Bastian bertanya khawatir.

“Aku akan menghentikanmu, kamu hampir membunuh jalan yang buruk.” Pendeta Tao tua itu memandang Bastian dan berkata: “Anak muda, kamu harus memperhatikan mengemudi di masa depan. Ada ribuan jalan. Keselamatan adalah pertama. Kamu tidak hati-hati saat mengemudi, dan saudaramu ada dua. Air mata!”

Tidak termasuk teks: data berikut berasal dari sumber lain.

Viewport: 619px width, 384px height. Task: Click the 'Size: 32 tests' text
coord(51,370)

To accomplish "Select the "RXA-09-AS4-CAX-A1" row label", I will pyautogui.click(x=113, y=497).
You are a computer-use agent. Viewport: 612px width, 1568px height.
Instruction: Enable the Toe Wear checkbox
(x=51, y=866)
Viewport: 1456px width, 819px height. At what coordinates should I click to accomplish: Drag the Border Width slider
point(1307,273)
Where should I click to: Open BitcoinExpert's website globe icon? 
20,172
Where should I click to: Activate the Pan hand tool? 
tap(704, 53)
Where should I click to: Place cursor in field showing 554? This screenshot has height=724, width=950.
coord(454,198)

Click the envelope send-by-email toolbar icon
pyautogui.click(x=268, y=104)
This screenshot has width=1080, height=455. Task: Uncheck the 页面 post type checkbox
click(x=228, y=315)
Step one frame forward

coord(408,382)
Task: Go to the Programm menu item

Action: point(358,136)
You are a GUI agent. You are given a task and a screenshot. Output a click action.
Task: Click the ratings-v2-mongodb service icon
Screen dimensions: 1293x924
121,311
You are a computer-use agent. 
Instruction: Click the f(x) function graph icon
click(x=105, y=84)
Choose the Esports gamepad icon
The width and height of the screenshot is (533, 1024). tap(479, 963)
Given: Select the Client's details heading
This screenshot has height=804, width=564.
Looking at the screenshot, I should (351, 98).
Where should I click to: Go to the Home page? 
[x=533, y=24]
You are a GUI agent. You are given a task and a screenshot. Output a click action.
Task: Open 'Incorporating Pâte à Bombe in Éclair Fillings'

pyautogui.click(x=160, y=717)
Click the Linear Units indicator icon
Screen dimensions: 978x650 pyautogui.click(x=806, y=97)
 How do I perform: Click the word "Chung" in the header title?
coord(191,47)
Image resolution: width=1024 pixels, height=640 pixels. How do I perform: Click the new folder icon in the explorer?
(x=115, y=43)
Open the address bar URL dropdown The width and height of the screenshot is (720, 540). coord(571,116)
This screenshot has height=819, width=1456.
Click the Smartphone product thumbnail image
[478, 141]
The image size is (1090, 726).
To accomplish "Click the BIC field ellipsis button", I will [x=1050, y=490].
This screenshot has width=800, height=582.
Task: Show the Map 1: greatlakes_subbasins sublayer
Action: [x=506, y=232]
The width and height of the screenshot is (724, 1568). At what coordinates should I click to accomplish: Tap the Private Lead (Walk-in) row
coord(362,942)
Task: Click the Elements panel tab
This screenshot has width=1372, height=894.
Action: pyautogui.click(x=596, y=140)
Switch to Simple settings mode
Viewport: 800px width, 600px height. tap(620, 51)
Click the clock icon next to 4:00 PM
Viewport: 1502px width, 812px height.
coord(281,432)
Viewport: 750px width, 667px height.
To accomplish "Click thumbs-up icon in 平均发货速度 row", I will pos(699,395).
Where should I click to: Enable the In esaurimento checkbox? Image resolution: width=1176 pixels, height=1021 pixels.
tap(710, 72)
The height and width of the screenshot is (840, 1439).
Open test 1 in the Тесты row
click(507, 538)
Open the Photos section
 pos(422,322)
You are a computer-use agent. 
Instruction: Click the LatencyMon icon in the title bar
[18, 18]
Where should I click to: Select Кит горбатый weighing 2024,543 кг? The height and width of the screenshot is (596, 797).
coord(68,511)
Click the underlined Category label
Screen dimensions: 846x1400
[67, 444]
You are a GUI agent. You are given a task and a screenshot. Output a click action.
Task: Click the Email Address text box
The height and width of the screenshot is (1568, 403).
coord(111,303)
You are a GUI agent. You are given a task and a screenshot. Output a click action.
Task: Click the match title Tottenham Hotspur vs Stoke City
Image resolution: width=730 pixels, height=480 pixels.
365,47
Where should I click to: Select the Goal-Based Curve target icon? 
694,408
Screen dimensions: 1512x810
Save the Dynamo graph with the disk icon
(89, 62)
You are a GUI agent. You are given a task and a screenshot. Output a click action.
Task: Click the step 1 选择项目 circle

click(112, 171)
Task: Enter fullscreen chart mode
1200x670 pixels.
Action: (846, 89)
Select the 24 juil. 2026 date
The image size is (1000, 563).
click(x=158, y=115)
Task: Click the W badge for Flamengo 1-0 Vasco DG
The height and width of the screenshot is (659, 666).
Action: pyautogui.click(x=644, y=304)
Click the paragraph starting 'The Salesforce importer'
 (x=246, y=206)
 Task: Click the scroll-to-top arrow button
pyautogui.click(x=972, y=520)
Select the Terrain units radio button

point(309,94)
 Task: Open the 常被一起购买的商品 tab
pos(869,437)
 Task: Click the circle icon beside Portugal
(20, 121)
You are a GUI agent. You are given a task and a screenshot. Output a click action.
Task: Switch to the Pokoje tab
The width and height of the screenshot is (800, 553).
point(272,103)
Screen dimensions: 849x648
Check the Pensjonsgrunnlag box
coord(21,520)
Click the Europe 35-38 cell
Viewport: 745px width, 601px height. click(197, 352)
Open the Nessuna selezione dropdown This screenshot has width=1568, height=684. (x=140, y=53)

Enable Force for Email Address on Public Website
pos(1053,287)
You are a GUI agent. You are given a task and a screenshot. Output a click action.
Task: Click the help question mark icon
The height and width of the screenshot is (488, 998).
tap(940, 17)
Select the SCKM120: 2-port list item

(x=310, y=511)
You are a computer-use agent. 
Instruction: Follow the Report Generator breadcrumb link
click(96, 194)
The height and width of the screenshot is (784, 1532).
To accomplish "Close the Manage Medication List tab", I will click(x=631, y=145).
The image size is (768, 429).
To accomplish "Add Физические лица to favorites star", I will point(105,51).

“Yah, aku akan memperhatikan. Dao Master, apakah kamu terluka?” Bastian bertanya lagi.

Bagaimana saya bisa terluka? Saya dalam kesehatan yang baik.” Si Tao tua tiba-tiba berteriak, “Hei, Nak, bagaimana saya pikir Anda akrab? Apakah kita pernah bertemu sebelumnya?”

Bastian menggelengkan kepalanya dan berkata, “Aku belum melihatmu.”

“Aneh, bagaimana perasaan saya seolah-olah saya telah melihat Anda di suatu tempat?” Tao tua itu mengerutkan kening, dan setelah beberapa saat, tiba-tiba berkata: “Saya ingat, saya belum pernah melihat Anda, tetapi Anda sangat istimewa. Milikku.”

“Oh?” Bastian berkata sambil tersenyum: “Aku tidak tahu siapa temanmu?”

“Hahaha, kamu pasti tidak tahu temanku, namanya Ye Wushuang!”